Texto de leitura:
⟨
O que o “Português Brasileiro” tem a ver com a língua Tupi? O que a literatura infantil tem a ver com a descoberta de significados? O que a recuperação do Rio Tietê tem a ver com a recuperação de seu real significado?
Os seis elementos destas 3 perguntas estão interligados. O Brasil é a única ex-colônia que fala Português sem o sotaque Português. E isto se deve, em grande medida, a influência do nheengatú (tupi). No artigo “O idioma brasileiro”, o jornalista Eduardo Fonseca (http://www.zbi.vilabol.uol.com.br/Oidiomabrasileiro.html) ressalta que as línguas africanas nos deram verbetes com os quais nos expressamos na forma espiritual, na culinária, no lazer e em gírias: Bunda, xodó, gogó, tijolo, zureta, muvuca, maluco etc... As línguas indígenas, em especial o Tupi, incorporaram ao Português verbetes que nos clareiam, até hoje, o sentido locativo e toponímico, fauna e flora: Tatuapé, Maracanã, Ipiranga, Anhangabaú (e boa parte dos estados e rios brasileiros), jacaré, tatu, garça, guará, samambaia, jequitibá etc... O Português nos deu verbetes que nos fornecem condições jurídicas, políticas e didáticas. Além destas duas grandes influências, das línguas africanas e indígenas, o português de hoje também recebeu vocábulos trazidos pela fala dos imigrantes de diversas partes do mundo, em especial, da Europa.
Quer saibamos ou não, ao falar o português brasileiro, falamos muitas coisas em Tupi (e de muitas outras línguas indígenas). Essa é a primeira coisa que surpreende o menino Giovani, personagem do livro Curumim Poranga, de Neli Guiguer. Giovani é um menino de dez anos que estava interessado em aprender a língua tupi. Em uma sala de bate-papo da internet, procurou por um indígena. Conheceu Curumim Poranga, descendente de índios, que lhe revelou um segredo: ele, Giovani, já falava tupi. Tão espantado quanto Giovani, o leitor de Curumim Poranga pode ficar, ao descobrir a poderosa influência do tupi no português falado no Brasil. Por exemplo, se alguém lhe contar que foi ao Ibirapuera, viu capivaras correndo e taturanas no Jequitibá, brincou de Peteca e comeu mingau, todos os nomes usados vieram do Tupi.
⟩
Segmento de dados:
⟨
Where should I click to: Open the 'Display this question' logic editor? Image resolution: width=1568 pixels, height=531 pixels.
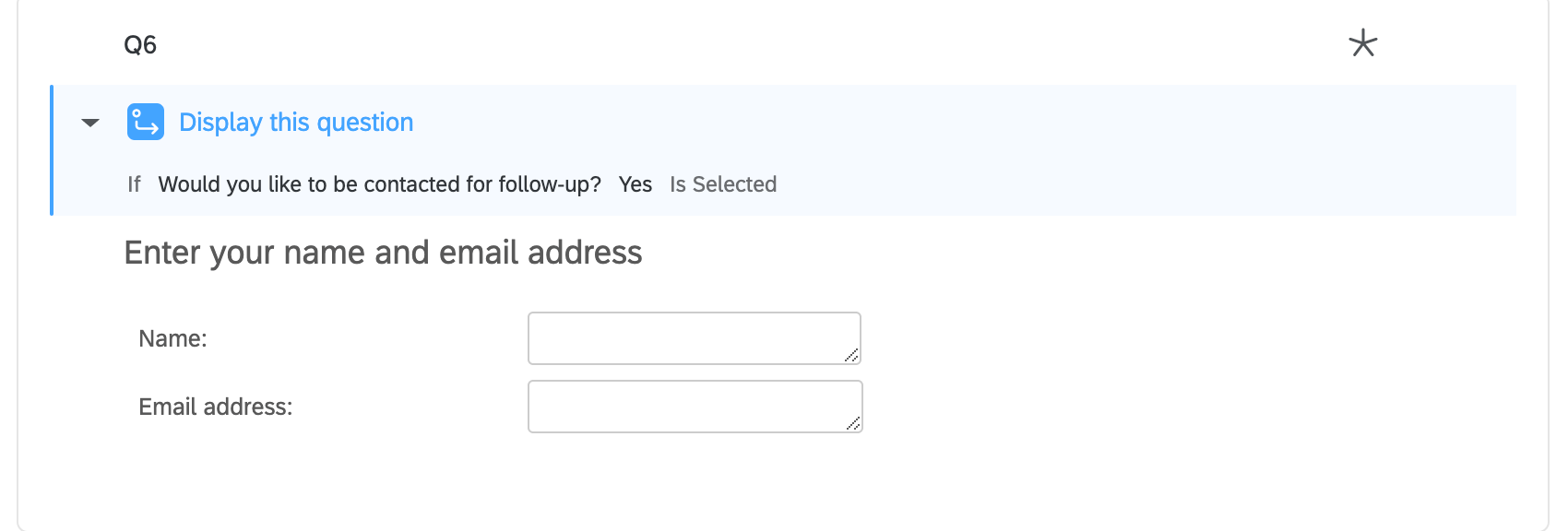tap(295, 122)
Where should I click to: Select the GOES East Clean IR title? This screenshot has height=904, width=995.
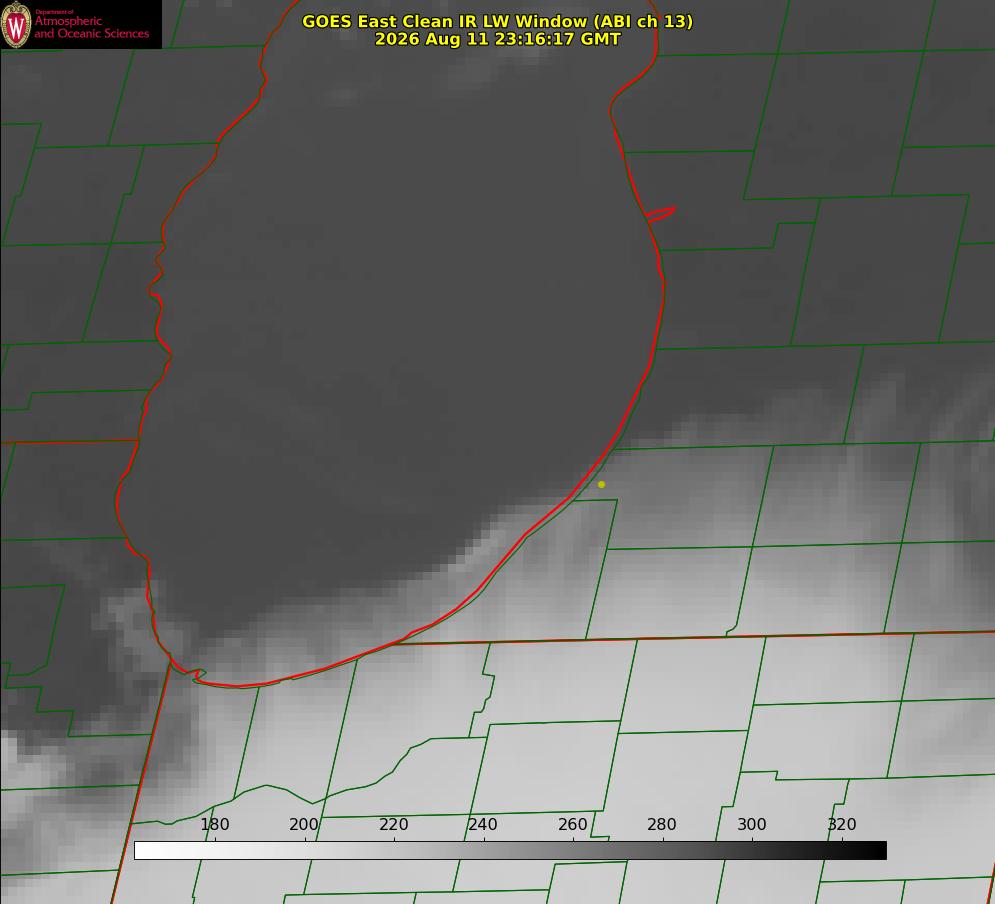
⟩
Instruções:
1) No texto sobre a influência do tupi no português, que segredo Curumim Poranga revela a Giovani?
2) Dê continuidade ao texto sobre a influência do tupi no português a partir da última frase apresentada.
A listagem é um material à parte, independente do texto sobre a influência do tupi.

Respostas:
1) Que Giovani já falava tupi.

2)
A autora, pesquisadora e colaboradora para a preservação da cultura indígena, Neli Guiguer, dá uma lista de palavras e expressões oriundas do tupi que nomeiam os lugares, a fauna e a flora do Brasil. Na verdade, sua obra é o fio condutor para uma reflexão sobre a identidade do povo brasileiro - mesmo sendo resultado de uma mistura de etnias, não podemos nos esquecer de que os verdadeiros descobridores deste solo-mãe foram os indígenas. A boa literatura infantil faz o leitor - criança, jovem ou adulto - refletir sobre quem realmente é. Ao descobrir quem somos, de onde viemos, caminhamos para uma descoberta do significado de nossa existência. Desvendar um pouco do mistério da existência das coisas ao nosso redor, das profundezas dos significados das palavras fazem parte da eterna jornada de leitores, narradores e ouvintes.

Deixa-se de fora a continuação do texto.